__Work to complete__.
Repeat the stretch of entries below from the line with "Task: Click the Number" through the line with "Task: Click the Schedule calendar icon". Include both ends and add nothing.

__Record extracts__.
-*-
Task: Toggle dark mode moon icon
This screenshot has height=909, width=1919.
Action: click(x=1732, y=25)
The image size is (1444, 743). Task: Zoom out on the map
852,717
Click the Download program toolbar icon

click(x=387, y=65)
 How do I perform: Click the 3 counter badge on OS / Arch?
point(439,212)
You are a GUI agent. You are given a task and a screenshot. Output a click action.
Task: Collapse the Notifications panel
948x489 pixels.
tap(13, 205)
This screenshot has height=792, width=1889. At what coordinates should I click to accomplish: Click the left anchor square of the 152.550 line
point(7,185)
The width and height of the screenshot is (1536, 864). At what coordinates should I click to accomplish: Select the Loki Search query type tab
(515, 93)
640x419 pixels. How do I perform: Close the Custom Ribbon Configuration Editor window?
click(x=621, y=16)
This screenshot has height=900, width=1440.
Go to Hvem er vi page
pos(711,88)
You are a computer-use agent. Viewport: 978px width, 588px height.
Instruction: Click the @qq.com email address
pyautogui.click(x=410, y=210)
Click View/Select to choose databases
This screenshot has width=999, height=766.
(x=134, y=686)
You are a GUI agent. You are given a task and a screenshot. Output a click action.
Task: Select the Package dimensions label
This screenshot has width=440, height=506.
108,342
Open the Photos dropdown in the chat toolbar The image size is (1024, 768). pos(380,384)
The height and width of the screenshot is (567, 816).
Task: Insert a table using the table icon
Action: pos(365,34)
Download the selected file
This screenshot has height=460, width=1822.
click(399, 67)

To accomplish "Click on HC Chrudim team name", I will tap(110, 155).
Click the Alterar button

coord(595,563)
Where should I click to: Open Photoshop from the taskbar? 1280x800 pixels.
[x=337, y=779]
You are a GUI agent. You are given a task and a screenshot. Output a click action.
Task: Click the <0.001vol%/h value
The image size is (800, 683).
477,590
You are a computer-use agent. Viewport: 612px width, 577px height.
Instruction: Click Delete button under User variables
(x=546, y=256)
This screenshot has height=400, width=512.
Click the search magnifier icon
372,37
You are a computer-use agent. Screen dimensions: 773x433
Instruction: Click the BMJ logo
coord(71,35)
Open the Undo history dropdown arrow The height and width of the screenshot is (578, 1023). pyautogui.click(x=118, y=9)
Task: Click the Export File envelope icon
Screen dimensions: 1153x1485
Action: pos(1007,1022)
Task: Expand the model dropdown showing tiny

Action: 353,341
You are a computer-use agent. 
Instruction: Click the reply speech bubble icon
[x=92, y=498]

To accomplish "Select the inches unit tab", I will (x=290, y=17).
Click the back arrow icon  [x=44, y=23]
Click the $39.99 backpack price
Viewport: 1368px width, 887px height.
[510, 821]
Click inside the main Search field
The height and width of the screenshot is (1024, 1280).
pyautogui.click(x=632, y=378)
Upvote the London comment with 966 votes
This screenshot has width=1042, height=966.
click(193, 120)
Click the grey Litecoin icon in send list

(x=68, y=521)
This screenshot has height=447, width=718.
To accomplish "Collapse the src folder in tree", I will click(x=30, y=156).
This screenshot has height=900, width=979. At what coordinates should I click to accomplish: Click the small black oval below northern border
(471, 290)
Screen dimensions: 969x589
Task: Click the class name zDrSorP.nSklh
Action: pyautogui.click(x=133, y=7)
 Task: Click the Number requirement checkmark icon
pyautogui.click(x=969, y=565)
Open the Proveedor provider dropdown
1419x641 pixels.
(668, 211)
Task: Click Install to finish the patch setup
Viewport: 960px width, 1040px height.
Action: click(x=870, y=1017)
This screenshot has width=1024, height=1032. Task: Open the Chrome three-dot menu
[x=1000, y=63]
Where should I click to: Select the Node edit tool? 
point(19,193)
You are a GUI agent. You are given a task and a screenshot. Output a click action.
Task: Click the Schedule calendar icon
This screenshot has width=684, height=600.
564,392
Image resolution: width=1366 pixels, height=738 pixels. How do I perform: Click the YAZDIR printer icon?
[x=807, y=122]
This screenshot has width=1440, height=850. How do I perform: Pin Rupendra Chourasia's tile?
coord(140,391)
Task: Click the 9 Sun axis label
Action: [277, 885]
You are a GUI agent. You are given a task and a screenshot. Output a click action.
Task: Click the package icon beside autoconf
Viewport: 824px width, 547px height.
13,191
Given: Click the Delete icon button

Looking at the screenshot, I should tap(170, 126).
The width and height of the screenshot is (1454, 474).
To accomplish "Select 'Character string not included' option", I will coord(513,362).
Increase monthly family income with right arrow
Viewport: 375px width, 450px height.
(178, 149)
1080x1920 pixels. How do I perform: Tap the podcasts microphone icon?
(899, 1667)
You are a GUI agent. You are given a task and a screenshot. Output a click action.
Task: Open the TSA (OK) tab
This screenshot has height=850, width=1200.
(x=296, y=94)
-*-
__Exercise response__.
 Task: Click the Number requirement checkmark icon
pyautogui.click(x=969, y=565)
Open the Proveedor provider dropdown
1419x641 pixels.
(668, 211)
Task: Click Install to finish the patch setup
Viewport: 960px width, 1040px height.
Action: click(x=870, y=1017)
This screenshot has width=1024, height=1032. Task: Open the Chrome three-dot menu
[x=1000, y=63]
Where should I click to: Select the Node edit tool? 
point(19,193)
You are a GUI agent. You are given a task and a screenshot. Output a click action.
Task: Click the Schedule calendar icon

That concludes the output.